:: Exercise details ::
Print exactly the lines below between the line holding "[کانال تلگرام سیویلیکا] (618, 1303)" and the line holding "[Tú me acostumbraste] (225, 1825)", inclusive, and nothing more.

:: Stored records ::
•••

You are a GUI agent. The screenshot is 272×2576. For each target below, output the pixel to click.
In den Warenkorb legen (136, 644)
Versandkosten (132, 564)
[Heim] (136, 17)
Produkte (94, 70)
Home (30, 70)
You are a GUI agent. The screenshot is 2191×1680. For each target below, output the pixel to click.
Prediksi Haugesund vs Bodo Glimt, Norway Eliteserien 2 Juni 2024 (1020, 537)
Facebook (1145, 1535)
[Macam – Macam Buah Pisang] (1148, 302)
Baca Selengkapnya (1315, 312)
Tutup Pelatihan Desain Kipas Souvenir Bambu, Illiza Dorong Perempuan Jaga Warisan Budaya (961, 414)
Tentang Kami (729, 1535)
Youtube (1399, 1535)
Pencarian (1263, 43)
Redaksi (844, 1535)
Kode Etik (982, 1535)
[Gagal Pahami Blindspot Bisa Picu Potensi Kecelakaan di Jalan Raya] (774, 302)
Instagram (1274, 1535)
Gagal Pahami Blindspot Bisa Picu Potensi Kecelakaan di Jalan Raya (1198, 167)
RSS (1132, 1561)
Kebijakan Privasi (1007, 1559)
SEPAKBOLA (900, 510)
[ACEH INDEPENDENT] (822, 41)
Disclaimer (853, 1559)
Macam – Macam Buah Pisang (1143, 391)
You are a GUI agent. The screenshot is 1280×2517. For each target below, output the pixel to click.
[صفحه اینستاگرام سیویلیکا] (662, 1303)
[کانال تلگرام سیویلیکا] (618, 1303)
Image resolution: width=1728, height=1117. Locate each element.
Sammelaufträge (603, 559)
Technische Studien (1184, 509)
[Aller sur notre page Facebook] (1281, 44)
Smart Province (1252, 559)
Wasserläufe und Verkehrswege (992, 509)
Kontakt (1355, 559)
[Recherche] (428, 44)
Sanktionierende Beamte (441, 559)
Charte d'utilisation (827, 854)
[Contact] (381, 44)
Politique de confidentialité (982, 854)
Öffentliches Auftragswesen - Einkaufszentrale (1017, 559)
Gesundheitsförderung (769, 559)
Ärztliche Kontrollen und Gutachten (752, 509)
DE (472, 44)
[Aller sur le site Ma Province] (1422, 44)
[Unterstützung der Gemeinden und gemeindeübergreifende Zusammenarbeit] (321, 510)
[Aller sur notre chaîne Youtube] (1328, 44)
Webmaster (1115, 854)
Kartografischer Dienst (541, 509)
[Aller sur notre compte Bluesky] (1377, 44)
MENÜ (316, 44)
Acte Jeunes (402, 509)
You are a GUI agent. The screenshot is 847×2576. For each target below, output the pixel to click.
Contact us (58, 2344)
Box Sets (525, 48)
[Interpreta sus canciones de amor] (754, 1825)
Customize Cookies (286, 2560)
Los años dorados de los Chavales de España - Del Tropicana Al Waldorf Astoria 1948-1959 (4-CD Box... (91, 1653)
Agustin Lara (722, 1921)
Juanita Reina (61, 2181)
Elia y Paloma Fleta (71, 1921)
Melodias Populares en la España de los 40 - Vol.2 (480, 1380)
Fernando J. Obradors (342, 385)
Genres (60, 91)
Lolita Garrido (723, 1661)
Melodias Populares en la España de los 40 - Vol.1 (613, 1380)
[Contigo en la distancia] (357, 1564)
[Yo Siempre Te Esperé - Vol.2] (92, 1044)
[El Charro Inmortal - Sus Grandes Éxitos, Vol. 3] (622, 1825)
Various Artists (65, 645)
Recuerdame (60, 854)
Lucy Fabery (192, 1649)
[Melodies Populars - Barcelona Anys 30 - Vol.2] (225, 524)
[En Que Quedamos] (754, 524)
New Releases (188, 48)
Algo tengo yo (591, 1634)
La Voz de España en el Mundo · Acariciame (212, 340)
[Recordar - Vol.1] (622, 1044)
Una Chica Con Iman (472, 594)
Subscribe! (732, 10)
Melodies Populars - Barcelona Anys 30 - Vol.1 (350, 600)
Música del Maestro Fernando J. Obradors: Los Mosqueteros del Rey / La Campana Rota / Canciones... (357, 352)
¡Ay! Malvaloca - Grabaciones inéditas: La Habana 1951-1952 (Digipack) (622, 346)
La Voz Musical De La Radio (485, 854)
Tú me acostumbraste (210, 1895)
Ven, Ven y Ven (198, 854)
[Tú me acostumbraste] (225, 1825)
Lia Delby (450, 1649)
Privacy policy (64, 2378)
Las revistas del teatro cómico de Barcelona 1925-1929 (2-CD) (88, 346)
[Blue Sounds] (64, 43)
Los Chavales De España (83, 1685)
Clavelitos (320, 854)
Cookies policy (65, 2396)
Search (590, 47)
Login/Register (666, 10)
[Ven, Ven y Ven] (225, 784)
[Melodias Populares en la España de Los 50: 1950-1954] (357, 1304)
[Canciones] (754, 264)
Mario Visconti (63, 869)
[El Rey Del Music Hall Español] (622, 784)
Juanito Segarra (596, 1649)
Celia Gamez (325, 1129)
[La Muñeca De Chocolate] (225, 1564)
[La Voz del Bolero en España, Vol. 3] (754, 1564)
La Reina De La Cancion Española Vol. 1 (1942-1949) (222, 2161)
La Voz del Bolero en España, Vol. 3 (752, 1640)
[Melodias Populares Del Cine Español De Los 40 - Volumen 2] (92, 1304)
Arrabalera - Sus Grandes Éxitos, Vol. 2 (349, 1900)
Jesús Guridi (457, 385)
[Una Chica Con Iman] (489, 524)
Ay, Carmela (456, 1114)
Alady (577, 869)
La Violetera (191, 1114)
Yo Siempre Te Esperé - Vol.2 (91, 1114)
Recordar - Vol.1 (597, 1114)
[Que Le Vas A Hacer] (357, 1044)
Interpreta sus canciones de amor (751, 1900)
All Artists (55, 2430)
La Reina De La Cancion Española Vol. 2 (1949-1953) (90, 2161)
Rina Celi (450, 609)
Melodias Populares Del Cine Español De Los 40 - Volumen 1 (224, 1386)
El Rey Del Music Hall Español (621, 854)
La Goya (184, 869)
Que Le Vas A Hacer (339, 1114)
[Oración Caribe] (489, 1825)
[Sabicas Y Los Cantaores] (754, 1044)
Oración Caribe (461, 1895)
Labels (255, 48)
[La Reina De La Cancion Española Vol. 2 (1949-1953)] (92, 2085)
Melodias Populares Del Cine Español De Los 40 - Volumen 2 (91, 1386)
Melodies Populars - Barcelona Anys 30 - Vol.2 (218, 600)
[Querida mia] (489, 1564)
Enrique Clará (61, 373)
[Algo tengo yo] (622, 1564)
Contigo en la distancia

•••

:: Solution below ::
[کانال تلگرام سیویلیکا] (618, 1303)
Image resolution: width=1728, height=1117. Locate each element.
Sammelaufträge (603, 559)
Technische Studien (1184, 509)
[Aller sur notre page Facebook] (1281, 44)
Smart Province (1252, 559)
Wasserläufe und Verkehrswege (992, 509)
Kontakt (1355, 559)
[Recherche] (428, 44)
Sanktionierende Beamte (441, 559)
Charte d'utilisation (827, 854)
[Contact] (381, 44)
Politique de confidentialité (982, 854)
Öffentliches Auftragswesen - Einkaufszentrale (1017, 559)
Gesundheitsförderung (769, 559)
Ärztliche Kontrollen und Gutachten (752, 509)
DE (472, 44)
[Aller sur le site Ma Province] (1422, 44)
[Unterstützung der Gemeinden und gemeindeübergreifende Zusammenarbeit] (321, 510)
[Aller sur notre chaîne Youtube] (1328, 44)
Webmaster (1115, 854)
Kartografischer Dienst (541, 509)
[Aller sur notre compte Bluesky] (1377, 44)
MENÜ (316, 44)
Acte Jeunes (402, 509)
You are a GUI agent. The screenshot is 847×2576. For each target below, output the pixel to click.
Contact us (58, 2344)
Box Sets (525, 48)
[Interpreta sus canciones de amor] (754, 1825)
Customize Cookies (286, 2560)
Los años dorados de los Chavales de España - Del Tropicana Al Waldorf Astoria 1948-1959 (4-CD Box... (91, 1653)
Agustin Lara (722, 1921)
Juanita Reina (61, 2181)
Elia y Paloma Fleta (71, 1921)
Melodias Populares en la España de los 40 - Vol.2 (480, 1380)
Fernando J. Obradors (342, 385)
Genres (60, 91)
Lolita Garrido (723, 1661)
Melodias Populares en la España de los 40 - Vol.1 (613, 1380)
[Contigo en la distancia] (357, 1564)
[Yo Siempre Te Esperé - Vol.2] (92, 1044)
[El Charro Inmortal - Sus Grandes Éxitos, Vol. 3] (622, 1825)
Various Artists (65, 645)
Recuerdame (60, 854)
Lucy Fabery (192, 1649)
[Melodies Populars - Barcelona Anys 30 - Vol.2] (225, 524)
[En Que Quedamos] (754, 524)
New Releases (188, 48)
Algo tengo yo (591, 1634)
La Voz de España en el Mundo · Acariciame (212, 340)
[Recordar - Vol.1] (622, 1044)
Una Chica Con Iman (472, 594)
Subscribe! (732, 10)
Melodies Populars - Barcelona Anys 30 - Vol.1 (350, 600)
Música del Maestro Fernando J. Obradors: Los Mosqueteros del Rey / La Campana Rota / Canciones... (357, 352)
¡Ay! Malvaloca - Grabaciones inéditas: La Habana 1951-1952 (Digipack) (622, 346)
La Voz Musical De La Radio (485, 854)
Tú me acostumbraste (210, 1895)
Ven, Ven y Ven (198, 854)
[Tú me acostumbraste] (225, 1825)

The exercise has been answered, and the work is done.